TEXT:

□ □ □

# GLOW in The DARK Slime Recipe



## Halloweenie1 (Sep 28, 2008)

Glow in the *DARK* Slime..

View attachment 174938


*Homemade GLOW in The DARK Slime Recipe*
2 Elmer’s white glue bottles (4oz)
3-4 tablespoons glow in the dark paint
Water
Neon food coloring
1 teaspoon borax
1/2 cup warm water

Step one: Pour the white Elmer’s glue into a bowl. Fill the empty bottles with warm water, place the lids back on and shake the bottles (this will help remove any remaining glue inside the bottle and make it easy to measure your water). Pour the watery glue into the bowl and mix with a spoon.
Step two: At this point you want to add food coloring to your glue (I used a neon green from McCormick).

Step three: Stir in the glow in the dark paint into your glue mixture.

Step four: In a small bowl mix 1/2 cup of warm water with 1 teaspoon of Borax (the warm water will help dissolve the borax).

□ □ □

PROBLEMS:
**a)** According to the glow-in-the-dark slime recipe, how much borax goes into the mixture?
**b)** Please carry on with the glow-in-the-dark slime recipe from where it stops.
The data comes from a different source than the slime recipe.

A series of data
□ □ □

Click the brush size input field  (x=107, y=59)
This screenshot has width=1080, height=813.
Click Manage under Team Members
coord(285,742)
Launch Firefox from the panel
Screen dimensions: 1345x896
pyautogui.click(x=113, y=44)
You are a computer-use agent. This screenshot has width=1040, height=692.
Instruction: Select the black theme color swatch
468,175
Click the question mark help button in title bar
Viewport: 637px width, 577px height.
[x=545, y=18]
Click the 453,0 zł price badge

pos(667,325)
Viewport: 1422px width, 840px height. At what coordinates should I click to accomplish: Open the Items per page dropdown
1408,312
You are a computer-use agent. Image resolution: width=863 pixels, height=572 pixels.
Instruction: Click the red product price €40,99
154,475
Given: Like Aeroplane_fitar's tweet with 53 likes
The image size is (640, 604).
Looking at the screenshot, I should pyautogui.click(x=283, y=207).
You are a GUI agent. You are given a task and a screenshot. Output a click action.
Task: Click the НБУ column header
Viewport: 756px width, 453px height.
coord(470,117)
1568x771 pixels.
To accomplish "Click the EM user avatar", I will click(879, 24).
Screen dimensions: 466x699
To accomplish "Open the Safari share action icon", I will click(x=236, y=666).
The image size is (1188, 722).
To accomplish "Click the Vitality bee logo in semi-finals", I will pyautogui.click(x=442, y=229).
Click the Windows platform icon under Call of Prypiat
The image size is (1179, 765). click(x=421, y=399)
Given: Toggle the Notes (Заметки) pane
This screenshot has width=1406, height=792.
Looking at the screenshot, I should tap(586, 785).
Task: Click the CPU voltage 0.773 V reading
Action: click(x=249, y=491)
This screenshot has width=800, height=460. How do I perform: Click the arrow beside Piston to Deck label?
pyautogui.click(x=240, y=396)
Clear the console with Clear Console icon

□ □ □

RESPONSES FOR EACH TASK:
**a)** 1 teaspoon of borax.

**b)**
Step five: Mix the borax water and glue mixture together with a spoon, but but don’t be afraid to use your hands to fully mix the two together.

The special ingredient that makes the glue turn into slime is the borax. Play around with the amount to get the perfect consistency, if you prefer a runny slime use less borax. Also, when you first began mixing the glue and borax water the slime will be VERY runny and a weird texture, don’t freak out! The more you play with it the better the consistency will turn out.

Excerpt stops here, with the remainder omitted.